Imbal hasil pada obligasi Treasury AS bertenor 10 tahun menyentuh level tertinggi dalam lebih dari tujuh tahun pada level 3,179persen, sedangkan imbal hasil obligasi bertenor dua tahun mencapai level tertinggi dalam lebih dari satu dekade.
Imbal hasil obligasi AS melonjak setelah Laporan Ketenagakerjaan Nasional ADP menunjukkan peningkatan lapangan kerja swasta sebanyak 230.000 pekerjaan pada bulan September, kenaikan terbesar sejak Februari.
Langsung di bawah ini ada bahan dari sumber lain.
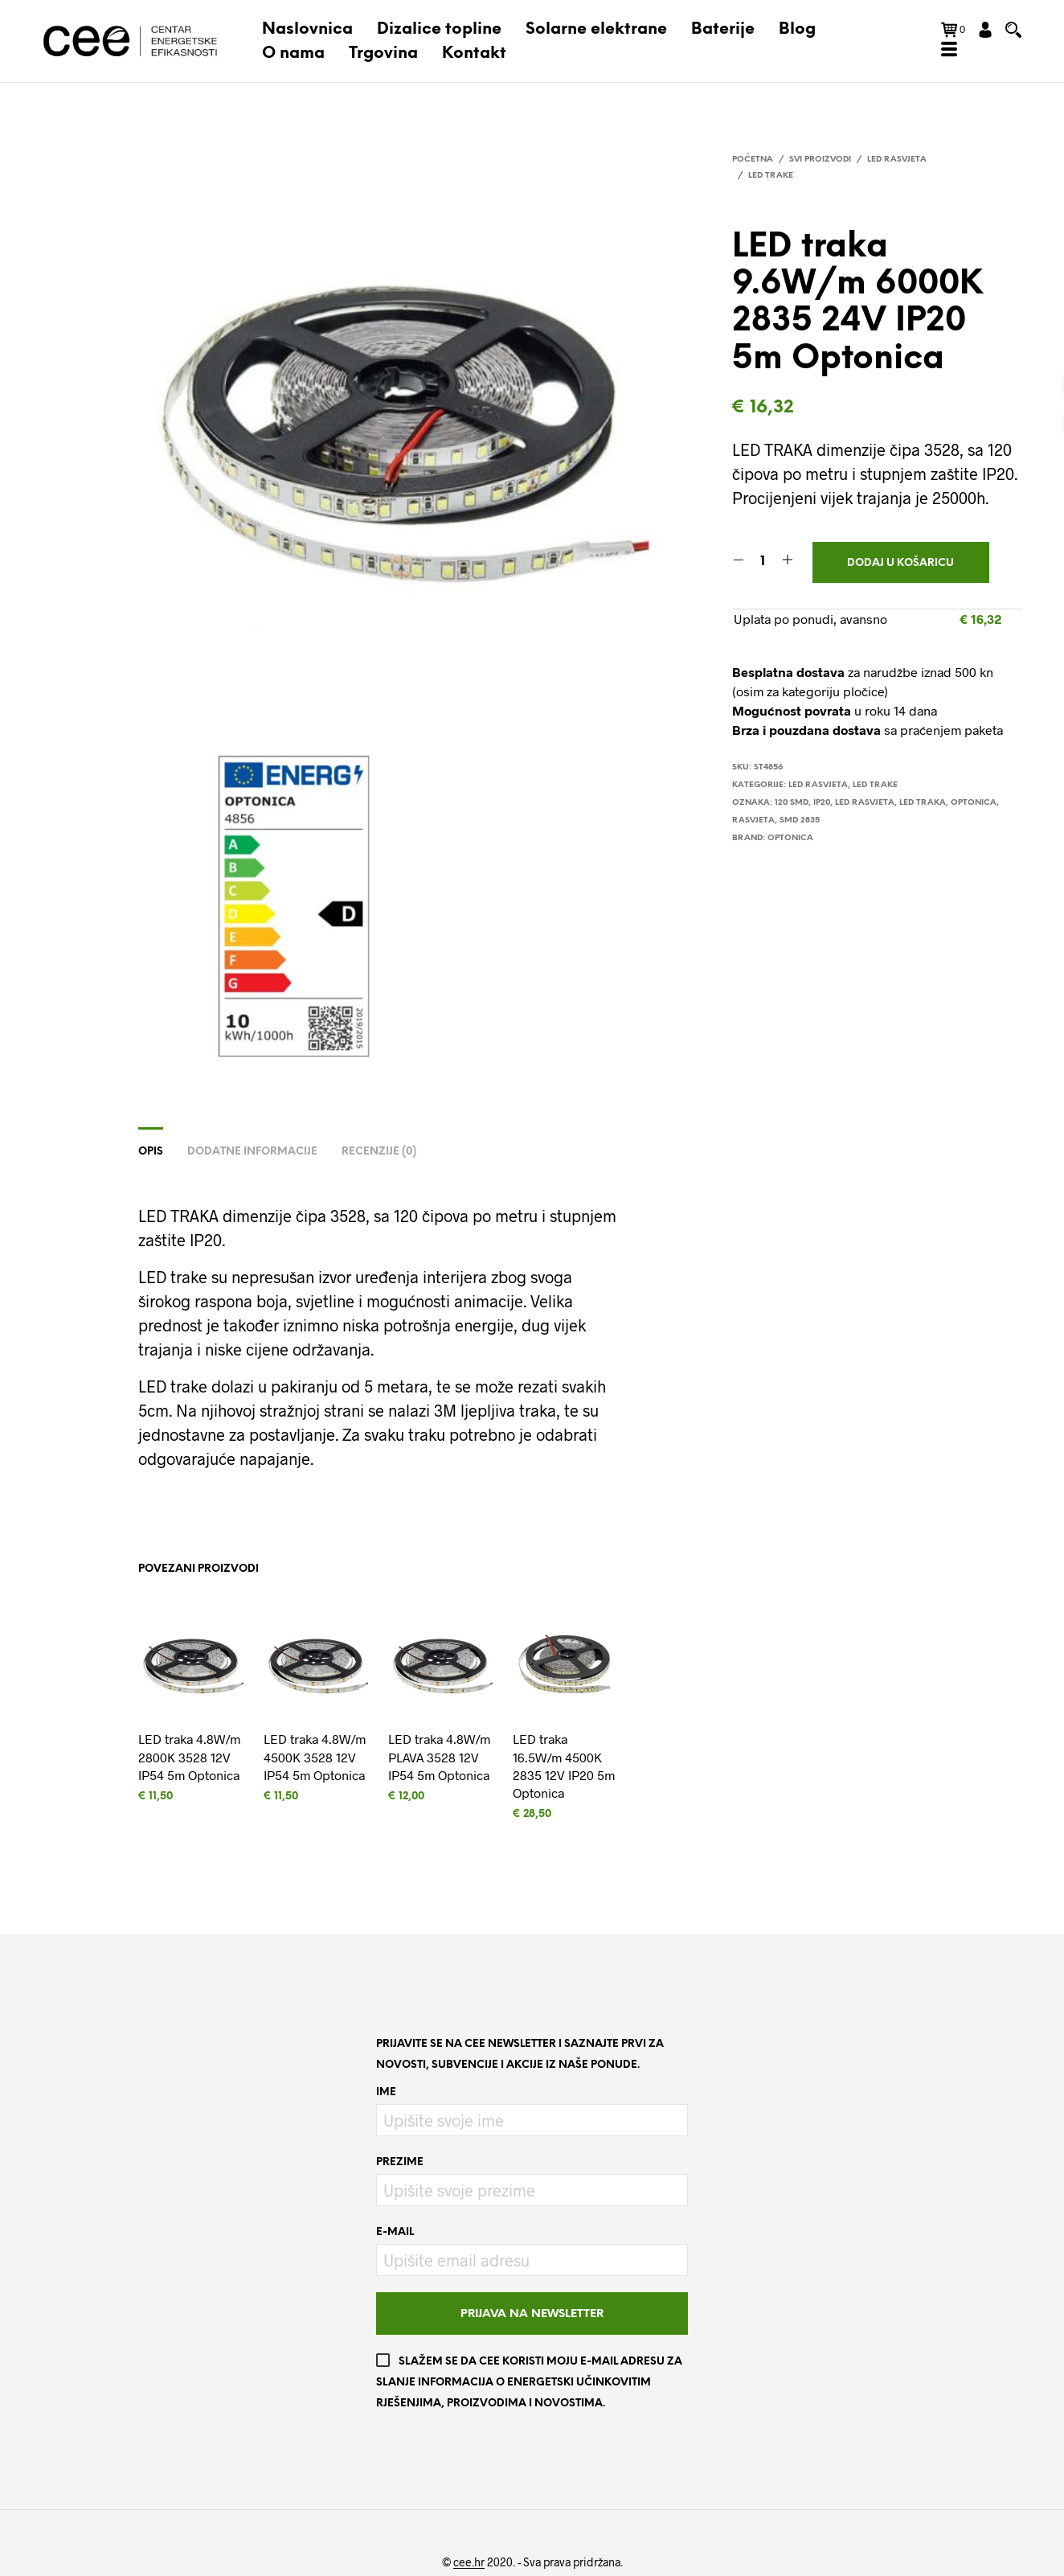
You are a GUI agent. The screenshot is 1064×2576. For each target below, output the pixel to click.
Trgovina (383, 53)
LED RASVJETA (864, 802)
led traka (922, 802)
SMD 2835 (800, 820)
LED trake (770, 175)
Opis (150, 1151)
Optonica (973, 802)
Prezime (400, 2162)
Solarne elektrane (596, 29)
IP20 (821, 802)
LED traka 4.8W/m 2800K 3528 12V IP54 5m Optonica (189, 1756)
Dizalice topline (439, 29)
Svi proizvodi (820, 159)
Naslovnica (307, 29)
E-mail (395, 2232)
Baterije (723, 29)
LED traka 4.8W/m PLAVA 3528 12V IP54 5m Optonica (439, 1756)
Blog (797, 29)
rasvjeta (753, 820)
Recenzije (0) (379, 1151)
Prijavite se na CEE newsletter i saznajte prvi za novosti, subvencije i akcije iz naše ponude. (520, 2054)
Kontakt (474, 53)
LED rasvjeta (897, 159)
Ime (386, 2092)
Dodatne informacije (252, 1151)
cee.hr (469, 2562)
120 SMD (791, 802)
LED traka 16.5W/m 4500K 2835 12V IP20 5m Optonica (564, 1765)
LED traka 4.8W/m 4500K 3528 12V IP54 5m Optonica (315, 1756)
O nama (293, 53)
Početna (752, 159)
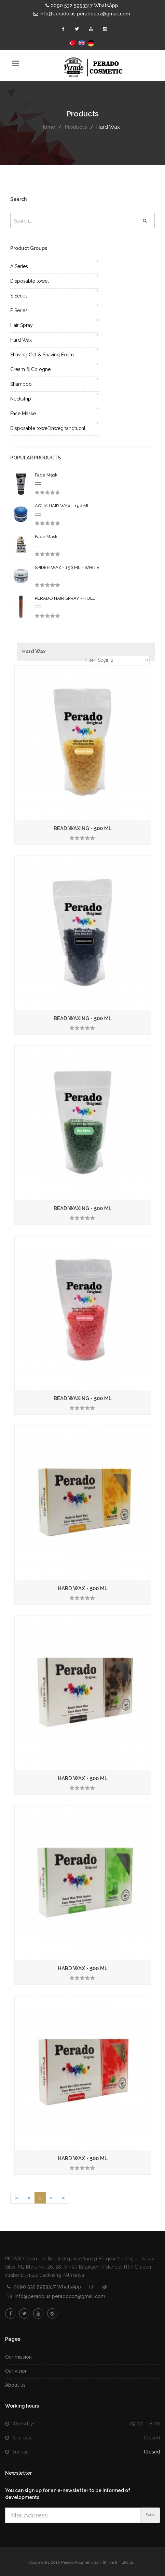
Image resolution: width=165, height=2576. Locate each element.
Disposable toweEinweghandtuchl (47, 428)
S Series (19, 296)
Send (150, 2515)
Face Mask (46, 475)
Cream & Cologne (30, 369)
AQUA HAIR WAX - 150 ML (62, 505)
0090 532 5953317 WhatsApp (81, 5)
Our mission (18, 2357)
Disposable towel (29, 281)
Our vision (16, 2371)
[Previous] (16, 2198)
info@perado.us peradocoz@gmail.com (81, 13)
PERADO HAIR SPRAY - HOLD (65, 598)
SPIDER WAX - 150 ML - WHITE (67, 567)
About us (15, 2385)
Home (47, 127)
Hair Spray (21, 325)
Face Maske (23, 413)
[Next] (51, 2198)
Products (76, 127)
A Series (19, 266)
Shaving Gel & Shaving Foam (42, 354)
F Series (19, 310)
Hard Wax (21, 340)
Sementara itu, laporan dari Institute for Supply Management menunjukkan aktivitas sektor jasa mencapai level tertinggi dalam 21 tahun terakhir pada bulan September. Kedua data tersebut pun meningkatkan ekspektasi untuk kenaikan suku bunga acuan Federal Reserve AS pada bulan Desember.
“Mata uang emerging-market di Asia akan mengalami sedikit aksi jual menyusul lonjakan pada imbal hasil Treasury, meskipun pelemahannya diperkirakan akan tertahan,” ujar Raymond Lee, seorang pengelola uang di Kapstream Capital, Sydney, seperti dikutip Bloomberg.
Baca: The Fed Naikkan Suku Bunga, Pelaku Pasar Tunggu Respons BI
Secara keseluruhan, pasar ekuitas dan mata uang di Asia merosot setelah lonjakan pada imbal hasil Treasury AS meresahkan investor tentang valuasi ekuitas seiring dengan prospek pengetatan moneter oleh Federal Reserve AS. Sejalan dengan IHSG, indeks saham lainnya di kawasan Asia Tenggara juga bergerak negatif pagi ini, dengan indeks FTSE Straits Time Singapura (-0,88 persen), indeks FTSE Malay KLCI (-0,33 persen), dan indeks PSEi Filipina (-0,67 persen).